All Work and No Play…

One of my favourite scenes from the vast world of film is the one in the Shining where Wendy Torrance (Shelley Duvall) discovers that all her husband Jack Torrance (Jack Nicholson) had been writing on the typewriter for so long (when he was supposed to be working on his book) was “All work and no play makes Jack a dull boy”, again and again and again. There’s something utterly chilling about this, as the tension in the film has been building steadily, and the discovery reveals another seemingly solid foundation crumbling away…

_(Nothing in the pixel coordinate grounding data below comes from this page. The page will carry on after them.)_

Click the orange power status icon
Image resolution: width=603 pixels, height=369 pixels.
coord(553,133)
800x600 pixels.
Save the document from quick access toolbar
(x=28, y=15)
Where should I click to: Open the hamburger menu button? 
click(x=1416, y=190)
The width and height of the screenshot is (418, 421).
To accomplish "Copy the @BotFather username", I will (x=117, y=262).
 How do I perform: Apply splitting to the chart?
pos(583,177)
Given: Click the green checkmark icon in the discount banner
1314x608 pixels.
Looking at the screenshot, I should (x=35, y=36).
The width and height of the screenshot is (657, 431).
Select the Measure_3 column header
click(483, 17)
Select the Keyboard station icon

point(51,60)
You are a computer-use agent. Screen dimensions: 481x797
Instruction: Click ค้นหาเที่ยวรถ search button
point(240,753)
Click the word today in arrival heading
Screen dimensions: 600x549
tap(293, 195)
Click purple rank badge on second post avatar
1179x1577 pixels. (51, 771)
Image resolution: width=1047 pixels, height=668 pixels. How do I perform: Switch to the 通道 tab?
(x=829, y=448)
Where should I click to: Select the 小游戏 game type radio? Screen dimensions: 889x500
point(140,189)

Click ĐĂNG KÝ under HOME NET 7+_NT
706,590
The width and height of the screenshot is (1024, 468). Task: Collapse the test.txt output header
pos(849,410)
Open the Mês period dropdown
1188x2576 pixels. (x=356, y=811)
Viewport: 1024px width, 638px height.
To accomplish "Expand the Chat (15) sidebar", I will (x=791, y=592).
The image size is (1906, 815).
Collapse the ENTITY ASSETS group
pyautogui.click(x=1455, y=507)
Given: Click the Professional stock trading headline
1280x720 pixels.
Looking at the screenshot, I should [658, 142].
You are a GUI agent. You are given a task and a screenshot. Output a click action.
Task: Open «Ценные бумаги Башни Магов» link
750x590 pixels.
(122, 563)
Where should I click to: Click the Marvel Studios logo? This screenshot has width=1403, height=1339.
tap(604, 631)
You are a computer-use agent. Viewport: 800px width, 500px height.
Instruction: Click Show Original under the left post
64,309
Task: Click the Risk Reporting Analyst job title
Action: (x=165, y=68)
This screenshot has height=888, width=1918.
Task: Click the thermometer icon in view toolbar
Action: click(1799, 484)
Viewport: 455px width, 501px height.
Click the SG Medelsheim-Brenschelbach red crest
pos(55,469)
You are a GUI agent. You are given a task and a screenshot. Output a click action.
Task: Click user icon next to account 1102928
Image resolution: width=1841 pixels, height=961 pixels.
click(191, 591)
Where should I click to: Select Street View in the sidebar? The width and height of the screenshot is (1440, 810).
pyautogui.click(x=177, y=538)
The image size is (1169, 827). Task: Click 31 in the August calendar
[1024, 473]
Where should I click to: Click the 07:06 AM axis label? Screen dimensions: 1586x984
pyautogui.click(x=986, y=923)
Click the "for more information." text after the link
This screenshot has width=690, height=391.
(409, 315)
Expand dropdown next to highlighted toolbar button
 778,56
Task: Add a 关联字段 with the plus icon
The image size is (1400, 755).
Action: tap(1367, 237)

The Eye film museum in Amsterdam is fantastic. For a start, it is in a wonderful building (see right -click for larger view) that you get to by taking one of the small ferry boats across from the Central Station, a fun journey. Right now they are having an exhibition featuring the work of Stanley Kubrick, one of my favorite filmmakers. I find that his film resonate with me very strongly indeed, and there are few directors I can think of for whom so many of their films feature heavily on the list of deeply affecting scenes for me. I sometimes just get in the mood for one of his films, and find that I’m almost physically hungry -salivating at the thought, even- for some of the visuals alone, never mind the great performances he gets from his actors, the timing and pacing, and so forth. I’m thinking of films like The Killing, Dr. Strangelove, Full Metal Jacket, The Shining, and 2001. All simply masterpieces. So imagine my delight to find that the museum has devoted a large space to each of the films! Each space is a room with a generously large screen filling one wall showing scenes from the film, and the rest of the room has props, scripts, storyboards, photos, letters and communications, posters, set design art, smaller screens with interviews playing, etc. Then you wander on to the next room devoted to the next film, and so on and so forth. You can spend hours in there enjoying the exhibit!

In addition to the typewriter with the famous pages (I don’t know if it is the original one – it does not matter so much to me if it is), which was a delight, there were so many other objects to look at, including a model of the module that they constructed life size to film the interior of the main part of the spacecraft Discovery in 1968’s 2001. (Years ago I’d wondered a lot about how they filmed him running vertically in a closed loop… I remember thinking about tricks you might use to make this work, when I was young, because surely (I thought) you’d not actually build the whole thing. So, it turns out that indeed they just built the whole thing and rotated it. A wonderfully simple and direct solution!